• **Task**
Search the records for "WhatsApp". Report every line where it occurs.
◆ ◆ ◆ ◆ ◆ ◆ ◆
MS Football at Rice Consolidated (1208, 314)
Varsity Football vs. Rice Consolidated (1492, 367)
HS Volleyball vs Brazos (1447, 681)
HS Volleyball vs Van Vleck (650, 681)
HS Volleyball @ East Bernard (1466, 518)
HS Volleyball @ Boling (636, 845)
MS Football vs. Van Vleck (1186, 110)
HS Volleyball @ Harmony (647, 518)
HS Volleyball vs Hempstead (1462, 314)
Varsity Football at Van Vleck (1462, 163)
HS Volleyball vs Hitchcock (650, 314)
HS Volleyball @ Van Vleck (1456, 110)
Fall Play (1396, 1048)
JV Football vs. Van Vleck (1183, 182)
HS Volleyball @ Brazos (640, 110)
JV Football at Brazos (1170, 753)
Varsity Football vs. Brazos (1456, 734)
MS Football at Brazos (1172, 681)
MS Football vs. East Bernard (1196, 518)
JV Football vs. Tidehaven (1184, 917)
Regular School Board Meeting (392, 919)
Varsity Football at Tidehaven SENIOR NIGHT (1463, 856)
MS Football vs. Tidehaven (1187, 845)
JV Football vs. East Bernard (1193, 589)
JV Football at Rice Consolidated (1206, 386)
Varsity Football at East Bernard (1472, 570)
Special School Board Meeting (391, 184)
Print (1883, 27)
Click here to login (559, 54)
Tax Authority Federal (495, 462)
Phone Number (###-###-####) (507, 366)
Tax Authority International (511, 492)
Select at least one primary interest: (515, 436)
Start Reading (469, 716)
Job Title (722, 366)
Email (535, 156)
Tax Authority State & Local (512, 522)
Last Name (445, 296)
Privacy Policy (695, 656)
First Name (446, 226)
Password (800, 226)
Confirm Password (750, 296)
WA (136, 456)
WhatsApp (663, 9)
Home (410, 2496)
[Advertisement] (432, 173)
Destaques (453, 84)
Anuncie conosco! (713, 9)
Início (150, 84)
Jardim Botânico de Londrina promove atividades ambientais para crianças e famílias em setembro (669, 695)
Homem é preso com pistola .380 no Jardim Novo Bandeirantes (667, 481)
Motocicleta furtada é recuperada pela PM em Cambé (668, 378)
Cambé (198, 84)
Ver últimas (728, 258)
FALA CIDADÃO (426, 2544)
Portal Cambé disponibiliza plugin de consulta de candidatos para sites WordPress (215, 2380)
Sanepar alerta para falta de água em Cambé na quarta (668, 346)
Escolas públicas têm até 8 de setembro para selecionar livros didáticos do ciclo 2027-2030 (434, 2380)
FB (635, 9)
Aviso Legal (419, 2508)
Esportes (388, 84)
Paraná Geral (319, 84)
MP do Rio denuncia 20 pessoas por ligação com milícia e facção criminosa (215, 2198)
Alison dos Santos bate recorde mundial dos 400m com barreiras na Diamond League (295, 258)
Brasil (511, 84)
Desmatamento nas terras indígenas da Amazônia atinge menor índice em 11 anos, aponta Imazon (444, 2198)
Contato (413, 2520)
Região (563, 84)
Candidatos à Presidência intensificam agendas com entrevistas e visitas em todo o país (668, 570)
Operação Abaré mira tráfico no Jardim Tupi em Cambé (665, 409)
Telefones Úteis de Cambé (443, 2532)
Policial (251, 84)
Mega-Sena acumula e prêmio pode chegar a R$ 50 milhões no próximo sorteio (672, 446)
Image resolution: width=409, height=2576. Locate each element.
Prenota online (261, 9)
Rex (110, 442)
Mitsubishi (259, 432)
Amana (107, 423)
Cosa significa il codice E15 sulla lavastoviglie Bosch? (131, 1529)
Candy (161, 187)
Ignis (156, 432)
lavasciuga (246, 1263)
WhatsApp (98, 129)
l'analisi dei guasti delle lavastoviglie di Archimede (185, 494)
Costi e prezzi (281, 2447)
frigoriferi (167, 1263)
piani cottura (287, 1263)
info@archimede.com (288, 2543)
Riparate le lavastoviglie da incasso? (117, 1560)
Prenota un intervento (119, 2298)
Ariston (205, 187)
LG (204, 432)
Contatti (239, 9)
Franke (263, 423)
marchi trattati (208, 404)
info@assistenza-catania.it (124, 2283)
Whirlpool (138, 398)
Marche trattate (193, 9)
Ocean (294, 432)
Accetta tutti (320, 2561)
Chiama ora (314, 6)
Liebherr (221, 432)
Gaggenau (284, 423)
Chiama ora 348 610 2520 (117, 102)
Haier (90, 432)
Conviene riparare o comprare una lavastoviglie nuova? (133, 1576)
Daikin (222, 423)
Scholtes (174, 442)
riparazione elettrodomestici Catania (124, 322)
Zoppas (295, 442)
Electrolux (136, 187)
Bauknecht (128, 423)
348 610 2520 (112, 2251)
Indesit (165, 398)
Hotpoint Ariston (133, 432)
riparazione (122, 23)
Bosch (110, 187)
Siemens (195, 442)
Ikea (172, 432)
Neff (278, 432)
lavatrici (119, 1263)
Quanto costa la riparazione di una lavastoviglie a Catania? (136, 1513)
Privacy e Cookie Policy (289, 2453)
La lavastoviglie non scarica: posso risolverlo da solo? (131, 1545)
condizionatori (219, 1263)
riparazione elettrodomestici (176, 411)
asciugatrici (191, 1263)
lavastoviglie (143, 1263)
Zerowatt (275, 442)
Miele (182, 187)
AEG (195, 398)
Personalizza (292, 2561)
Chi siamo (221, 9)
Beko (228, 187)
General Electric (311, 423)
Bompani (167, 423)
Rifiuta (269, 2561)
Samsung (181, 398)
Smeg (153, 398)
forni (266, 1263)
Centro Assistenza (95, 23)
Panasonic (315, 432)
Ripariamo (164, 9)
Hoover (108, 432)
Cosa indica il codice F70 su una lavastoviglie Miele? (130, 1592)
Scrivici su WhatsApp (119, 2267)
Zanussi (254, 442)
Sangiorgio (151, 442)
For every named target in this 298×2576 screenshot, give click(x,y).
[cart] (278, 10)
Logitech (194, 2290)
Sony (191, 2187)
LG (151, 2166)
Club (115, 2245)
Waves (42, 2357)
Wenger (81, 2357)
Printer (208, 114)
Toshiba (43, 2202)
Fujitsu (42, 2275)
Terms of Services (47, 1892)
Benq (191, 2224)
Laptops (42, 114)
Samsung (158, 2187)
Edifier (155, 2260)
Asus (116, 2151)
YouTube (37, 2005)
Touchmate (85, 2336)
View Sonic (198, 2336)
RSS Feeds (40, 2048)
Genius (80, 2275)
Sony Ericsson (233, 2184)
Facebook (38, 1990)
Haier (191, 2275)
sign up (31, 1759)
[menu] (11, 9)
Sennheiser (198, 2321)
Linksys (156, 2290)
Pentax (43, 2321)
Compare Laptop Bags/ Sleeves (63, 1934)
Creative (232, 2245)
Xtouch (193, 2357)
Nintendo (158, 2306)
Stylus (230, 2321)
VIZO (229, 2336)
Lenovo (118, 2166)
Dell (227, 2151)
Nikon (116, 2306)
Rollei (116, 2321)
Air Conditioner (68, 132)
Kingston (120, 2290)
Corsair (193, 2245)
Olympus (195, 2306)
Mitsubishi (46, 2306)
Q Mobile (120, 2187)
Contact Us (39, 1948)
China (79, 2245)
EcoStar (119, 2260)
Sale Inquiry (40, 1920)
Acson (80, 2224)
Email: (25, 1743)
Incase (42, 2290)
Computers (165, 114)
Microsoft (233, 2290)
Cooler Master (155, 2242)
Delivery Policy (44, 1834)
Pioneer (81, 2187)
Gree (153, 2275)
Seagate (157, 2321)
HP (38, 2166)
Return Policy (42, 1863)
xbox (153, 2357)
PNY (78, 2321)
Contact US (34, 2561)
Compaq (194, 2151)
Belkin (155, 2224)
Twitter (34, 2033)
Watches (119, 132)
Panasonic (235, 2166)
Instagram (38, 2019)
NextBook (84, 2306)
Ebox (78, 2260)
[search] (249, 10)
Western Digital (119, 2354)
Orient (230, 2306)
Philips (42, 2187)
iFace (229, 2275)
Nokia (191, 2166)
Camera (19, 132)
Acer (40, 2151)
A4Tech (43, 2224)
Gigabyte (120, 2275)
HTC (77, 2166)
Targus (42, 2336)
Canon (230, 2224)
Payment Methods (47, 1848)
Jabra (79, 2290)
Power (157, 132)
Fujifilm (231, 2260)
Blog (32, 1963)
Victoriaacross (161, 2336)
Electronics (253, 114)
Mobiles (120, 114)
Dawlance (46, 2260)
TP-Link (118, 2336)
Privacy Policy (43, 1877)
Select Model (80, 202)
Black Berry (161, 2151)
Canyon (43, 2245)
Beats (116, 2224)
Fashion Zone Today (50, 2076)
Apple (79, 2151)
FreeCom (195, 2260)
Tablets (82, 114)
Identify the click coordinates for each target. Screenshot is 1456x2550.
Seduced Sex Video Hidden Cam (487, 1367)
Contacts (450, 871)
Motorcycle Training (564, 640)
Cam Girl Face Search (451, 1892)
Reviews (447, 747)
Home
◆ ◆ ◆ ◆ ◆ ◆ ◆
• **Exercise output**
WhatsApp (663, 9)
WhatsApp (98, 129)
Scrivici su WhatsApp (119, 2267)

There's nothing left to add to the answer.